_Stated task_
Find each line in the data below that contains the word "высокого" and copy those lines.
----- Supplied material -----
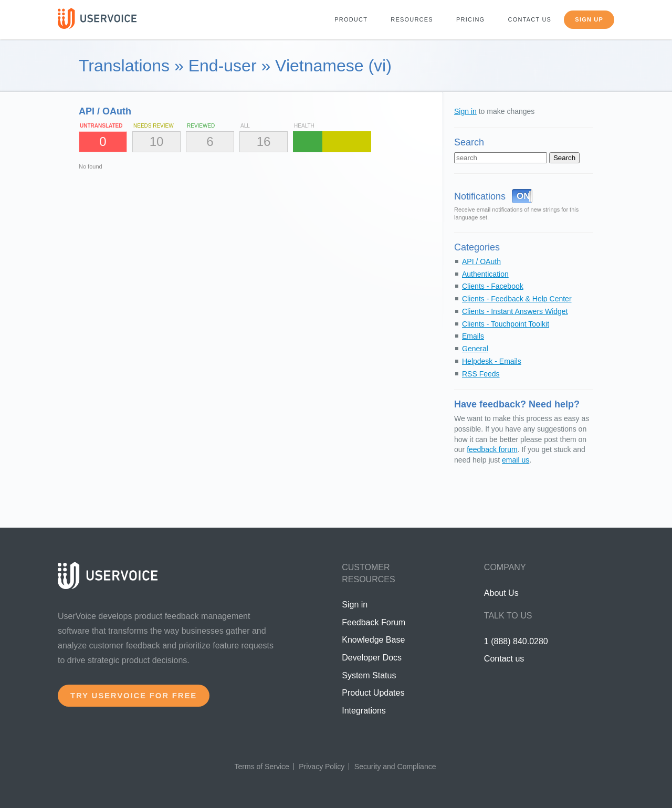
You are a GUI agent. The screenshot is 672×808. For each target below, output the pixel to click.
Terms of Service (262, 767)
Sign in (465, 111)
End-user (223, 66)
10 (156, 141)
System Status (369, 675)
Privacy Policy (321, 767)
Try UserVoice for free (133, 695)
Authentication (485, 274)
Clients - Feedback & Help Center (517, 299)
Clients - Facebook (492, 286)
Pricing (470, 19)
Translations (124, 66)
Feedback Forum (373, 622)
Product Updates (373, 692)
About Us (501, 593)
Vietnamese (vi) (333, 66)
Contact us (530, 19)
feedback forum (492, 449)
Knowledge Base (373, 639)
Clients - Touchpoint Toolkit (506, 324)
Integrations (364, 710)
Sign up (589, 19)
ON (523, 196)
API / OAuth (481, 261)
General (475, 349)
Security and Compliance (395, 767)
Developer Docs (372, 657)
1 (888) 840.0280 (516, 641)
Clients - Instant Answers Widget (515, 311)
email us (516, 460)
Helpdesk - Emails (491, 361)
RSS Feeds (481, 374)
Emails (473, 336)
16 (264, 141)
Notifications (480, 196)
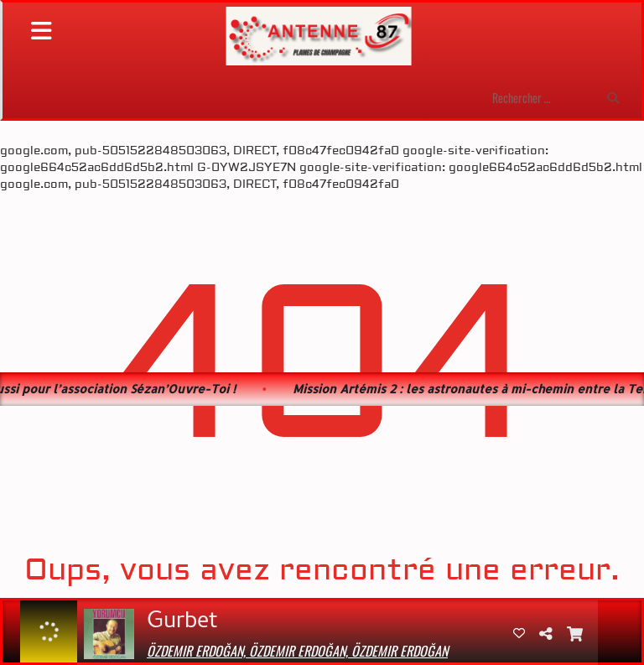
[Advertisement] (322, 247)
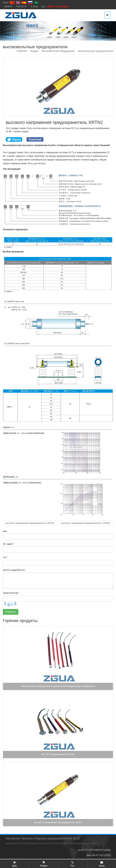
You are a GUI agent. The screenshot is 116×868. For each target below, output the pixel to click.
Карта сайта (91, 843)
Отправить (10, 612)
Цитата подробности (14, 570)
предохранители (14, 843)
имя (5, 531)
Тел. (73, 866)
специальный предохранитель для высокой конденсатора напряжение (58, 686)
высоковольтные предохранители (95, 51)
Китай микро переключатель (70, 843)
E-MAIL (35, 7)
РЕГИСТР (22, 7)
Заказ (102, 866)
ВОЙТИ (8, 7)
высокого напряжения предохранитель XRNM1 (85, 523)
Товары (43, 866)
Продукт (34, 51)
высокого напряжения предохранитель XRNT (58, 823)
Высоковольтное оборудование (58, 51)
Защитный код (11, 593)
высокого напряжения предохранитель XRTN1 (30, 523)
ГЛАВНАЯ (22, 51)
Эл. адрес (8, 544)
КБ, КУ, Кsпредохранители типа (58, 754)
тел (5, 557)
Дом (14, 866)
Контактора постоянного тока (39, 843)
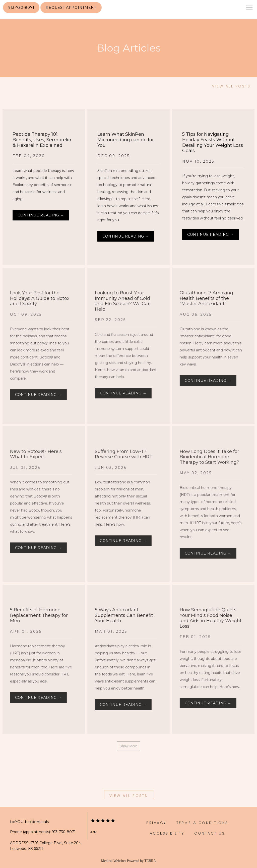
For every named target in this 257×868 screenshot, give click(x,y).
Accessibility (167, 833)
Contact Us (209, 833)
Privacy (156, 823)
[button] (250, 8)
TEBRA (150, 861)
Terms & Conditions (203, 823)
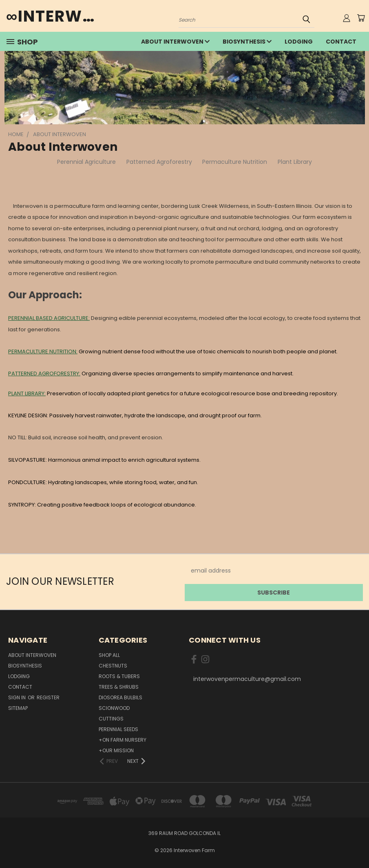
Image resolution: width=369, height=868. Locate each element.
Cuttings (111, 718)
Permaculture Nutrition (234, 162)
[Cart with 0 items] (361, 18)
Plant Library (295, 162)
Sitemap (18, 708)
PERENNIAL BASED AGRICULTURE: (49, 318)
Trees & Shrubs (119, 687)
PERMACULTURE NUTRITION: (43, 351)
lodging (298, 42)
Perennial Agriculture (86, 162)
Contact (341, 42)
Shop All (109, 655)
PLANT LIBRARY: (27, 393)
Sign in (18, 697)
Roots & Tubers (119, 676)
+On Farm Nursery (122, 740)
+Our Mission (116, 750)
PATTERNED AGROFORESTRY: (44, 373)
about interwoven (175, 42)
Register (48, 697)
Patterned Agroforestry (159, 162)
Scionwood (114, 708)
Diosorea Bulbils (120, 697)
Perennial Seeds (118, 729)
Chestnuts (113, 665)
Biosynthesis (247, 42)
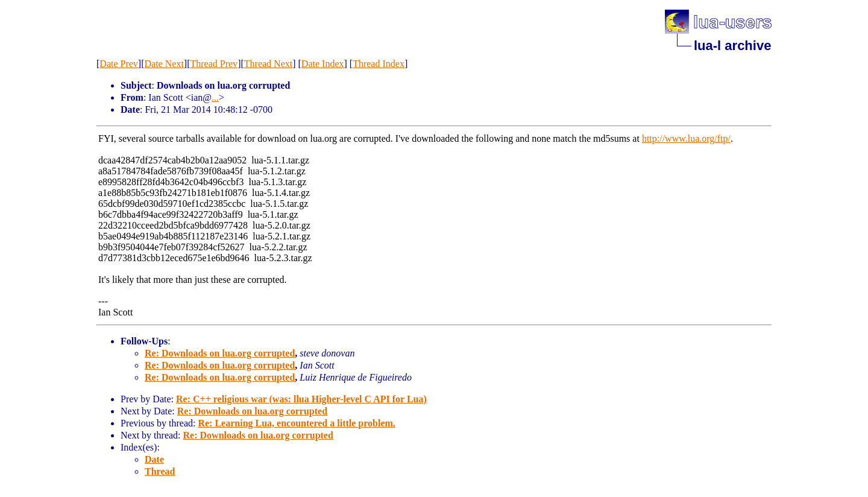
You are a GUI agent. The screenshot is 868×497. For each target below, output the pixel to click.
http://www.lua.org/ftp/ (686, 138)
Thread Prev (213, 63)
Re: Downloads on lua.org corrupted (219, 353)
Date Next (164, 63)
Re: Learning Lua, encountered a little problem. (296, 423)
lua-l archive (732, 45)
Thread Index (379, 63)
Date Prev (119, 63)
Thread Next (268, 63)
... (215, 97)
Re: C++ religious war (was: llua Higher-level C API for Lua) (301, 399)
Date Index (322, 63)
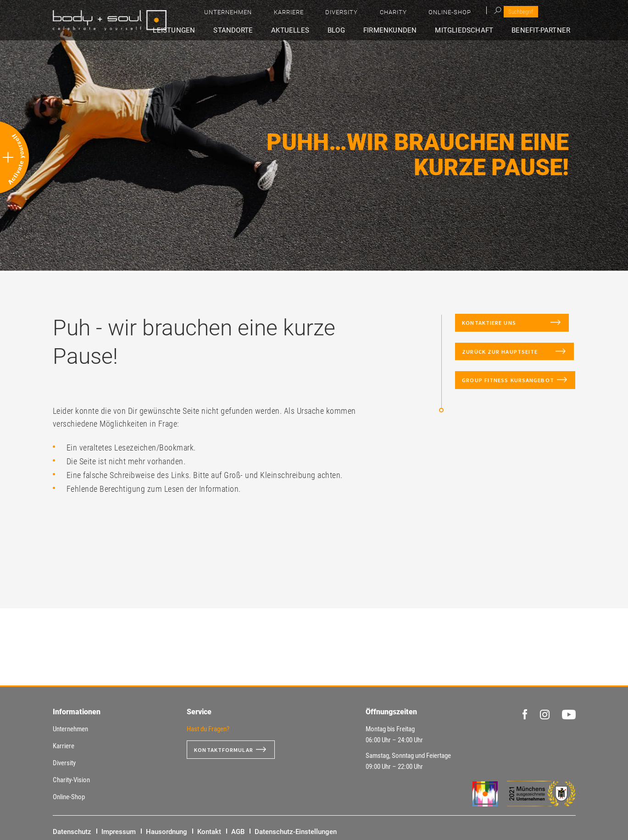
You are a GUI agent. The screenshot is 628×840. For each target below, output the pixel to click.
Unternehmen (361, 14)
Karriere (408, 14)
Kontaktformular (228, 750)
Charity (486, 14)
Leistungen (213, 30)
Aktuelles (317, 30)
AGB (238, 832)
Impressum (118, 832)
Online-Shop (530, 14)
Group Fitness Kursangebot (488, 401)
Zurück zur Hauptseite (508, 364)
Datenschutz (72, 832)
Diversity (448, 14)
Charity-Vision (71, 780)
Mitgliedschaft (473, 30)
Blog (356, 30)
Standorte (266, 30)
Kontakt (209, 832)
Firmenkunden (404, 30)
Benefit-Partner (545, 30)
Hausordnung (167, 832)
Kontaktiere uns (506, 327)
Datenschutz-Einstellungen (295, 832)
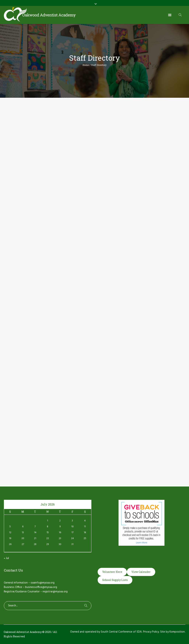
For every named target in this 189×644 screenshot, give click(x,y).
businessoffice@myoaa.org (41, 587)
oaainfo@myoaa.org (43, 583)
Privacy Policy (151, 632)
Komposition (177, 632)
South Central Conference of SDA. (121, 632)
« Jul (6, 558)
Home (86, 65)
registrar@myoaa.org (55, 592)
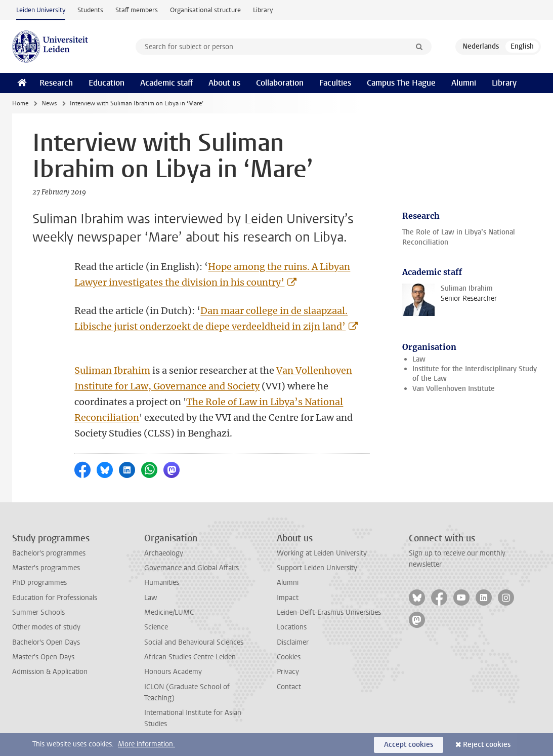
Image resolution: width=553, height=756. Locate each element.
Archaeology (163, 553)
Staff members (137, 10)
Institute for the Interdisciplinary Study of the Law (475, 374)
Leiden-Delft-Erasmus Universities (329, 612)
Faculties (335, 83)
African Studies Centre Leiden (190, 657)
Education (106, 83)
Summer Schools (38, 612)
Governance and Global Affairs (191, 568)
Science (156, 627)
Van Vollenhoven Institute (453, 388)
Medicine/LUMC (169, 612)
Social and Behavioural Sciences (194, 642)
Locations (291, 627)
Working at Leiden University (322, 553)
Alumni (463, 83)
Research (56, 83)
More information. (146, 744)
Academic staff (166, 83)
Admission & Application (50, 671)
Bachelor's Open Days (46, 642)
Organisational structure (205, 10)
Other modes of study (46, 627)
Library (263, 10)
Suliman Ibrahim (112, 370)
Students (90, 10)
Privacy (288, 671)
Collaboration (280, 83)
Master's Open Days (43, 657)
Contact (289, 687)
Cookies (288, 657)
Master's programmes (46, 568)
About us (224, 83)
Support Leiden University (317, 568)
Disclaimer (292, 642)
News (49, 103)
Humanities (161, 582)
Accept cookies (408, 744)
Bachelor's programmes (49, 553)
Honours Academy (173, 671)
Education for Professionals (55, 598)
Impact (287, 598)
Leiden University (40, 10)
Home (20, 103)
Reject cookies (487, 744)
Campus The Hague (401, 83)
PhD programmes (39, 582)
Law (419, 359)
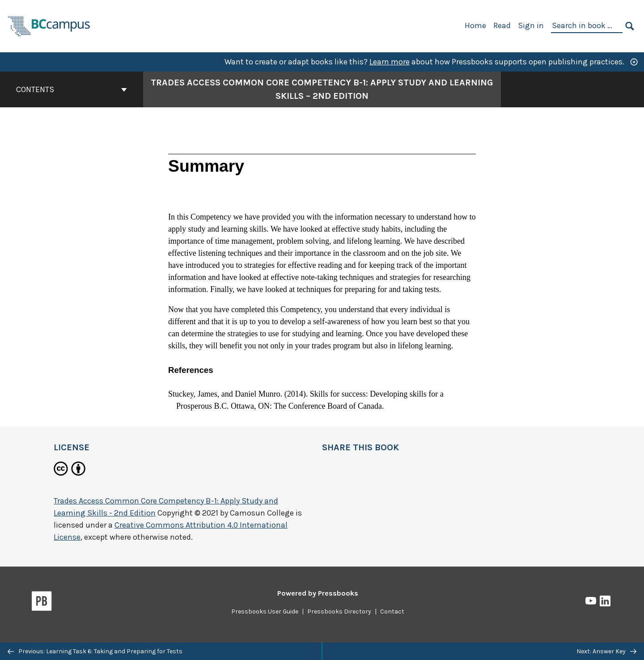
-----
_Finished answer_
высокого напряжения предохранитель XRNM1 (85, 523)
высокого напряжения предохранитель XRNT (58, 823)
высокого напряжения предохранитель XRTN1 (30, 523)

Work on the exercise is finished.